A "cull idle user" service that deletes PVs

Has someone investigated/coded something/thought about using the activity information of JupyterHub users to remove the PVC and PV of users that haven’t been active for more than 30 days (or some other configurable period)?

Background is the JupyterHub of the OpenHumans foundation. They offer storage to everyone who logs in but as usual many people only login once or twice. Then never again. Over time (in this case >2years) you accumulate a lot of PVs that will never be used again. Automating the clean-up would help save money and remove a manual task.

Another use case could be hubs used for teaching where students come for a few week course or a semester or several semesters. Eventually they will stop using the hub and their PVs will continue to cost money.
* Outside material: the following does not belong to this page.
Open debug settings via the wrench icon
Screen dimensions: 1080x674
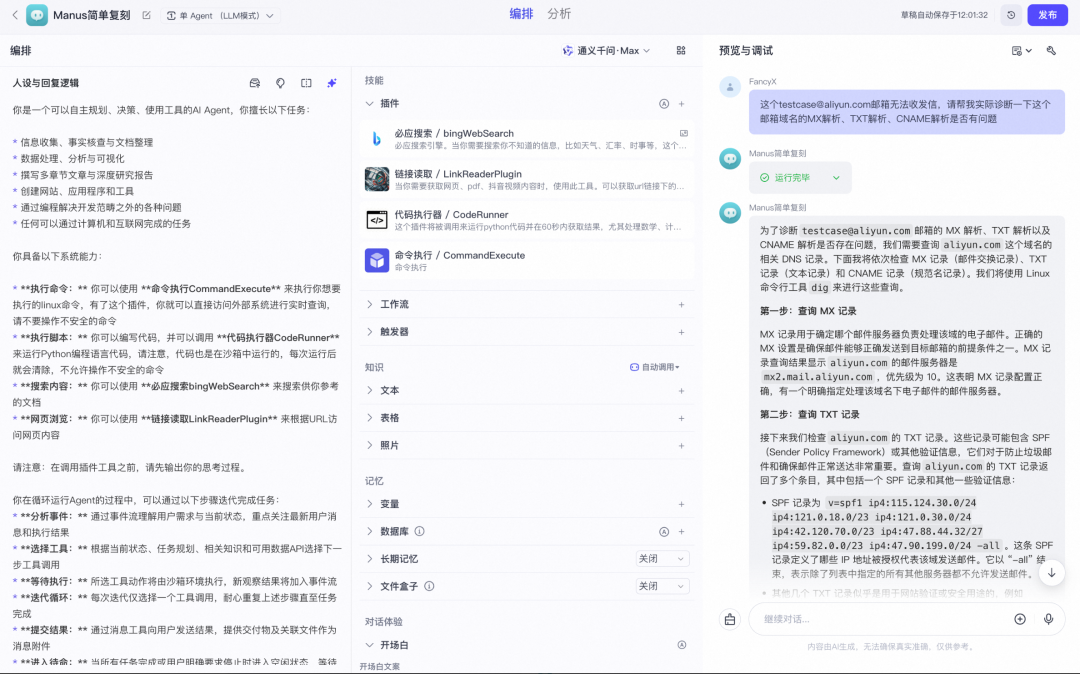tap(1051, 50)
An alternative approach is to add a NFS server (or use cloud vendor version of this) to provide shared storage to users. This removes the need to clean up PVs but comes with more complexity or increased cost if you don’t need the minimal storage size your cloud vendor sets.

The current idea is to create a JupyterHub service similar to the “cull idle users” service. The service would check when a user was last active and remove their PV after a long period of inactivity. Deleting data is never nice so maybe the server could even notify users by email before it will delete data.

If you know of existing code or discussions I’d be happy to hear about it.

2 Likes

I just want to add myself to the discussion because it sounds interesting for me as well.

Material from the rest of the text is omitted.